Le 19 mai 2026, le juge Rogerio Schietti Cruz du Superior Tribunal de Justica brésilien a rejeté une requête d'habeas corpus après avoir constaté qu'elle s'appuyait sur des précédents inexistants, des décisions de justice fabriquées par une IA générative et jamais vérifiées par l'avocat signataire du dossier. Il a ordonné le renvoi de l'affaire devant l'OAB pour une éventuelle sanction disciplinaire. Quelques semaines plus tard, le 15 juin 2026, le conseil national de l'OAB a lancé un Plano Nacional de Integracao da Inteligencia Artificial na Advocacia en réponse à une série de décisions similaires rendues par le TJ-RJ, le TJ-PR et le TJ-TO, sans toutefois aller jusqu'à publier un provimento contraignant. En Argentine, dans le même temps, les avocats intervenant pour le compte de clients sur des transferts d'actifs ou la création de sociétés avaient jusqu'au 30 avril 2026 pour déposer leur première autoévaluation des risques de blanchiment d'argent auprès de l'Unidad de Informacion Financiera, une obligation que les avocats brésiliens n'ont, elle, absolument pas.

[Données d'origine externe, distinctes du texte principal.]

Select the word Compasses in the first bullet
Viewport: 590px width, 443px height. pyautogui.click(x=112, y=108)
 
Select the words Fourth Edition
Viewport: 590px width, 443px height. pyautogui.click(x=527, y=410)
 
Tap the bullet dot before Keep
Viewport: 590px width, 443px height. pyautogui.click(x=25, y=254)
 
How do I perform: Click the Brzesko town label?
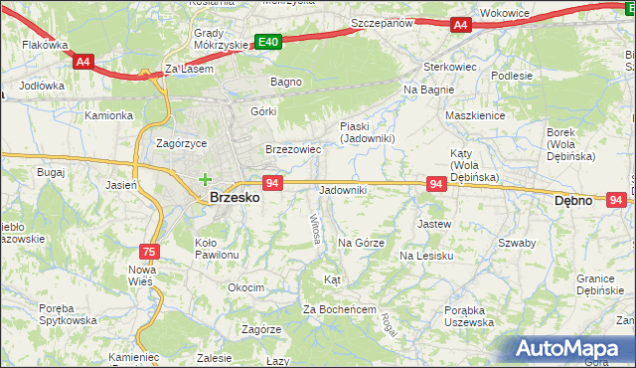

L'Amérique du Sud réglemente la profession d'avocat au moyen de cinq systèmes presque entièrement séparés, sans code régional de type CCBE et sans calendrier commun. Une fonction conformité qui ne suit que les règles du barreau de sa juridiction d'origine manque les échéances de lutte anti-blanchiment en Argentine, une loi sur la protection des données qui va bientôt s'appliquer à tous les cabinets d'avocats chiliens, et une vague de sanctions liées à l'IA au Brésil qui n'a aucun équivalent ailleurs dans la région.
Quels organismes régulent réellement les avocats au Brésil, en Argentine, au Chili, en Colombie et au Mexique ?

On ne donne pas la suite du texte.